The European Commission for Democracy through Law (Venice Commission) notes that the proper functioning of democratic institutions, such as balance and relations between the different branches of power, respect for the rule of law, the protection of fundamental rights, etc., cannot be separated from democracy, and, therefore, the exercise of the right to vote may be a sufficient criterion to define illiberal democracy but too narrow to define constitutional democracy. Scholars Nyyssonen and Metsala believe that the concept of illiberal democracy applies to countries that still adhere to forms and rituals of democracy, such as elections, but whose actual practice is free and fair elections, respect for civil and political rights, and perhaps most importantly, the rule of law is questionable. Thus, the efforts of the Lithuanian Parliament or Government to restrict constitutional rights by weakening or limiting the functioning of democratic institutions under the guise of a state of emergency are characteristic of illiberal democracies (soft authoritarianism) rather than constitutional democracies.

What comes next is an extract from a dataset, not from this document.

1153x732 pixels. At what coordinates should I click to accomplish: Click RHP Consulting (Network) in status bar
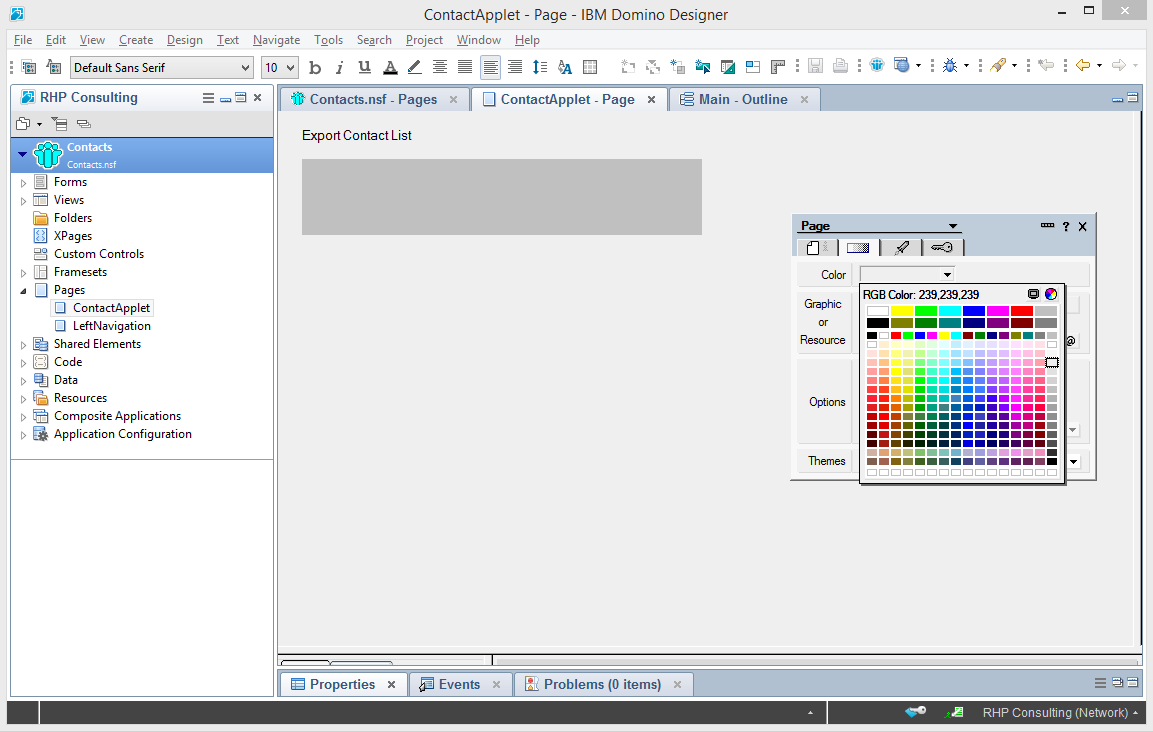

In Lithuania, adherence to democratic forms and rituals became particularly pronounced with the onset of the Covid-19 coronavirus pandemic and the increase in migrant flows from Belarus to Lithuania, when the parliament became a more ritual democratic institution that works “for the sake of the eyes”, hastily organizing facade processes to approve government decisions than a genuinely objective and efficient democratic institution. For example, the government’s amendment to the Law on the Legal Status of Aliens, which recklessly restricted migrants’ rights, has passed all parliamentary legislative processes in the Seimas in almost one day, mimicking the principles of democratic institutions operating in authoritarian states such as Turkey and Russia. One of the most striking examples of democratic forms and observance of rituals is the declared but non-realistic and effective respect for media freedom, the work of which has been restricted by the government or its subordinate institutions, allegedly for reasons of national security and indeed because of the possibility of “working peacefully”, as this is how democratic institutions are viewed in illiberal democracies.

Finally, in democracies, respect for civil society and strong opposition in parliament is another example of the real and effective functioning of democratic institutions, not ritual and facade. Still, in Lithuania, as in other illiberal democracies, civil society and non-governmental organizations are pushed to the margins of decision-making and the opposition is allowed to work as much as is convenient for the ruling majority.